Miniony
sezon należy uznać za niezbyt udany. Było to niemal pewne, że nie będzie on tak
dobry jak poprzedni (zwycięstwo Kamila Stocha w Pucharze Świata, dwa złote
Medale Igrzysk Olimpijskich w Soczi) ale moim zdaniem mogliśmy się spodziewać
lepszych rezultatów naszych skoczków. Nie znaczy to oczywiście, że było źle. Niestety
trzeba podkreślić, że miejsca w końcowej klasyfikacji PŚ jak również w pojedynczych
konkursach były z reguły gorsze niż w zeszłym roku.
Najlepszy w
generalnej klasyfikacji Kamil Stoch wygrywając dwukrotnie zawody zajął w tym
sezonie 9. miejsce (poprzednio wygrał). Drugi z naszych zawodników Piotr Żyła zajął
19. miejsce (poprzednio 20). Przez to powtórzył swój wynik z sezonu 2011/12. Później
jak się to mówi długo długo nic i dopiero na 42. miejscu Klemens Murańka (poprzednio
38). Kolejny z Polaków Aleksander Zniszczoł zdobywając najwięcej punktów w swojej
karierze zajął 48 miejsce (poprzednio niesklasyfikowany). Duży spadek (o 25
pozycji) zaliczył zajmując 50 miejsce świetnie się zapowiadający po zeszłym
sezonie Jan Ziobro. Podobnie pod względem miejsca (53. Ostatnio 49.) wypadł
Dawid Kubacki, jednakże zdobył przy tym zdecydowanie mniej punktów. Dla mnie
największym rozczarowaniem był Maciej Kot, który zdobył tylko 17 punktów (poprzednio
398) i zajął 65 miejsce (poprzednio 17). Punktował jeszcze Stefan Hula (78
miejsce).
Jeżeli chodzi
o ogólną zdobycz punktową w konkursach indywidualnych i drużynowych to wyniosła
ona 2282 pkt. i jest o 1508 pkt. mniejsza niż rok temu. Spowodowało to spadek z
4. na 6. miejsce w klasyfikacji Pucharu Narodów.
Jeżeli
chodzi o Mistrzostwa Świata w Falun to bez wątpienia na plus należy zapisać
brązowy medal w konkurencji drużynowej o czym już pisałem: http://sebol1986.blogspot.com/2015/03/mistrzostwa-swiata-w-falun.html
Natomiast występy indywidualne nie były już tak dobre. Mimo to należy pochwalić
naszych skoczków ponieważ 8. miejsce Jana Ziobry na normalnej skoczni oraz 9.

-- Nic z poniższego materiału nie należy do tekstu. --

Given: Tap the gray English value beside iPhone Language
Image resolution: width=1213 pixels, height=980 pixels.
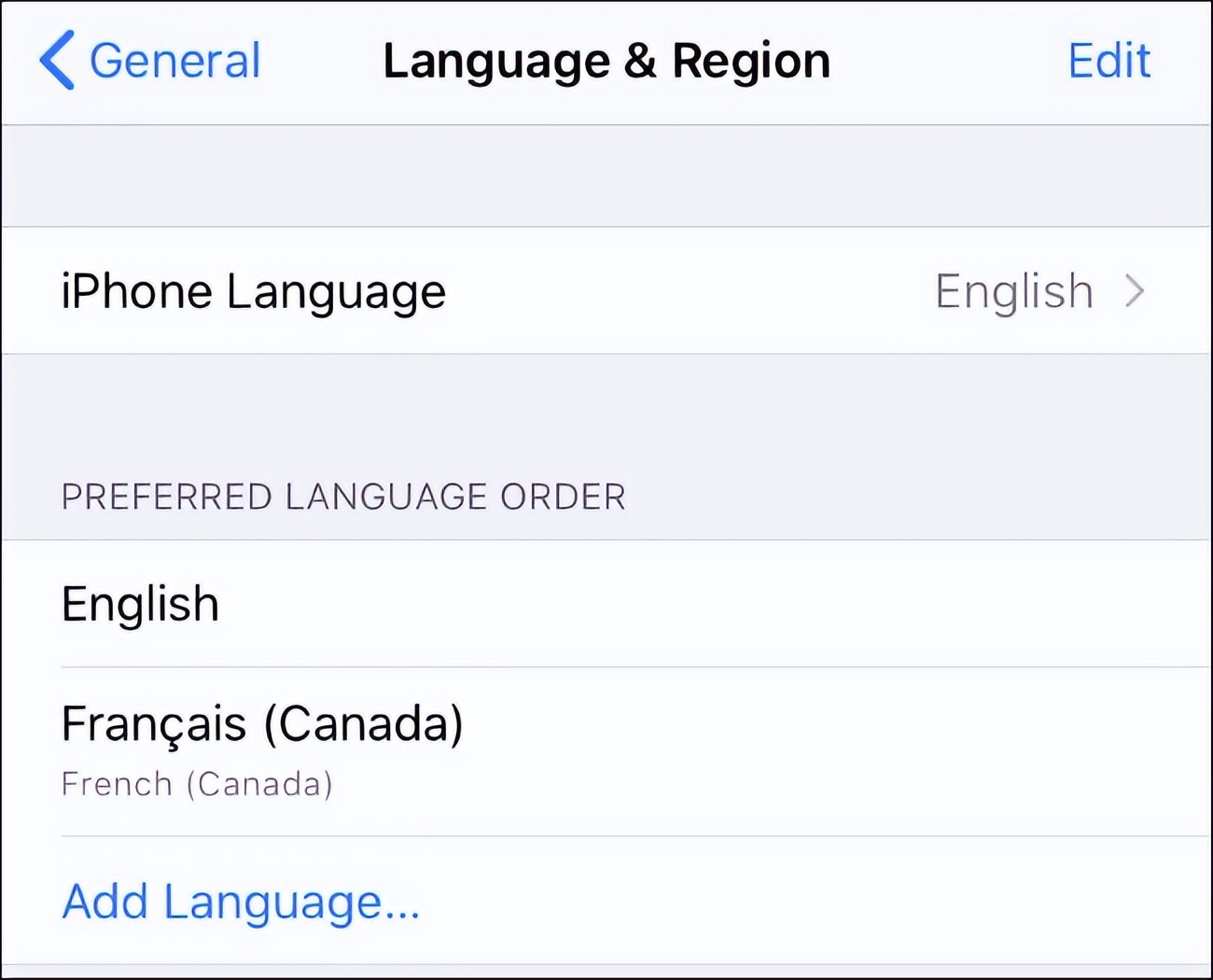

Piotra Żyły na skoczni dużej są ich najlepszymi w karierze na MŚ seniorów. Podobnie
zresztą jak dla 17. na normalnej skoczni Klemensa Murańki. Ziobro i Murańka
debiutowali w MŚ w Falun
Zawsze jest
tak, że może być lepiej ale i gorzej. Praktycznie niemożliwym było, aby ten
sezon był lepszy niż poprzedni pod względem zdobyczy punktowych i medalowych. Cieszy
drużynowy medal (historyczne srebro było blisko) oraz postawa Aleksandra
Zniszczoła, który w kilku konkursach pokazał się z dobrej strony. Myślę, że
jeszcze będziemy mieli z niego pociechę w przyszłości. Co do pozostałych to
niestety obniżyli loty w porównaniu z poprzednim sezonem, jednak jestem
przekonany o drzemiącym potencjale i pozytywnych zapatrywaniach na przyszłość!